> [Short problem]
List every row that contains the string "Task", copying each such row in full. Case counts.

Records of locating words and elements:

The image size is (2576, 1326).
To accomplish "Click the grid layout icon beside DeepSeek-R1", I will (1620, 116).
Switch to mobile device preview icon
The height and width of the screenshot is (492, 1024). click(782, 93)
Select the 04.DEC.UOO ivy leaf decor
==
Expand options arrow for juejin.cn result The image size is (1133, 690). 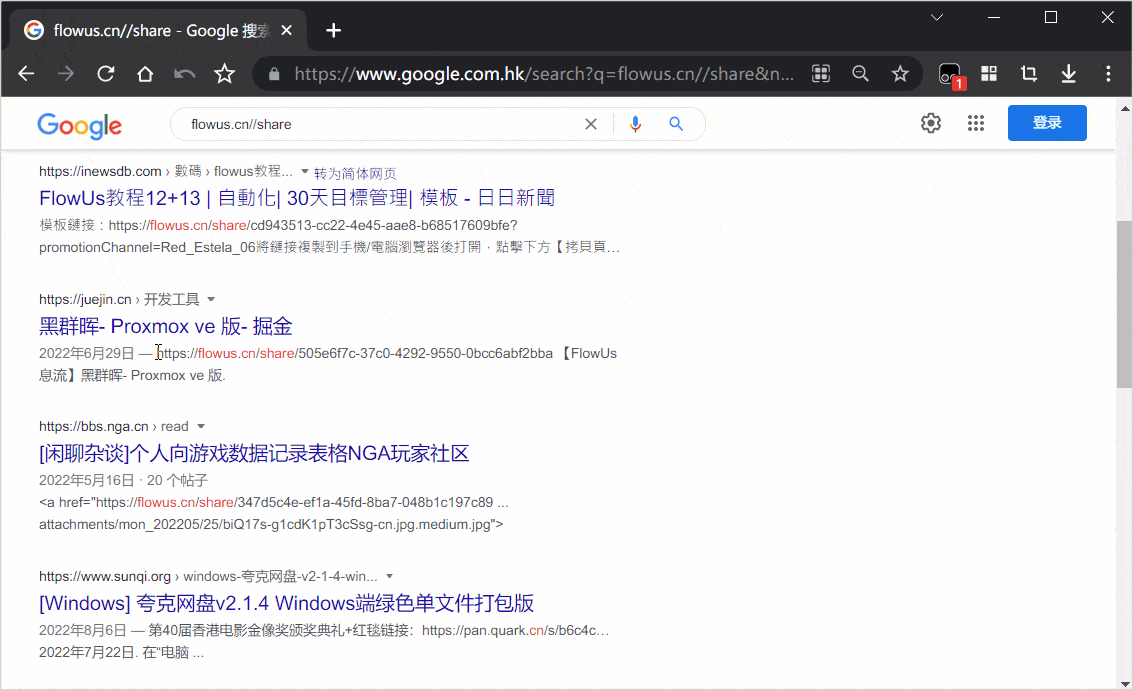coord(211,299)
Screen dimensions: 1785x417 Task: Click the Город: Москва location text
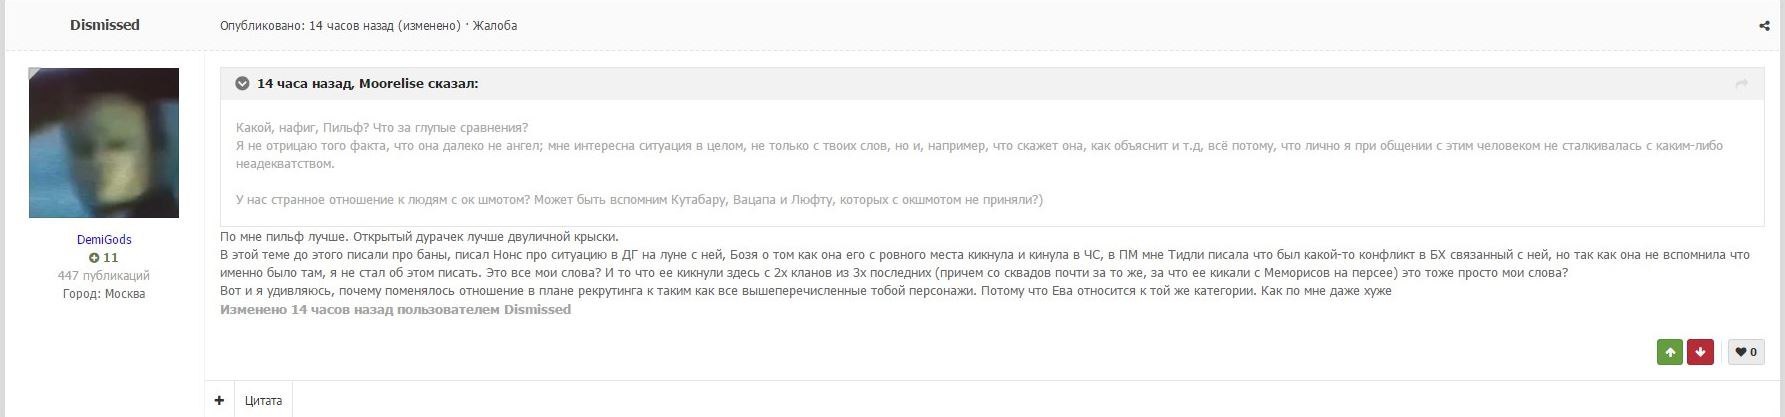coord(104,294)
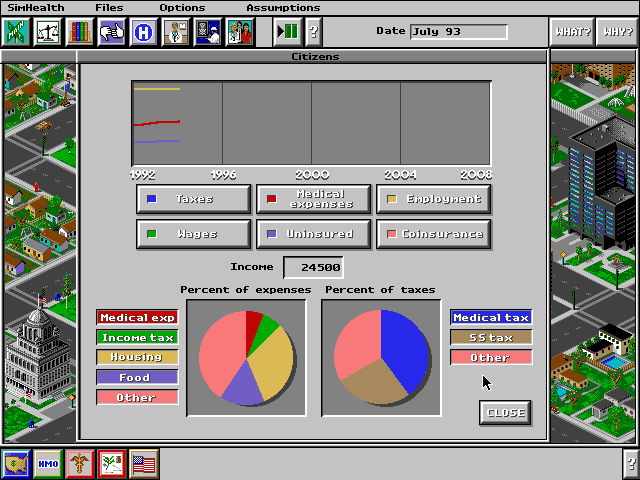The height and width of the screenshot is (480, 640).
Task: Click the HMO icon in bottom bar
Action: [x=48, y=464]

> [Problem solution]
Screen dimensions: 1785x417 Task: Click the Город: Москва location text
Task: Click the HMO icon in bottom bar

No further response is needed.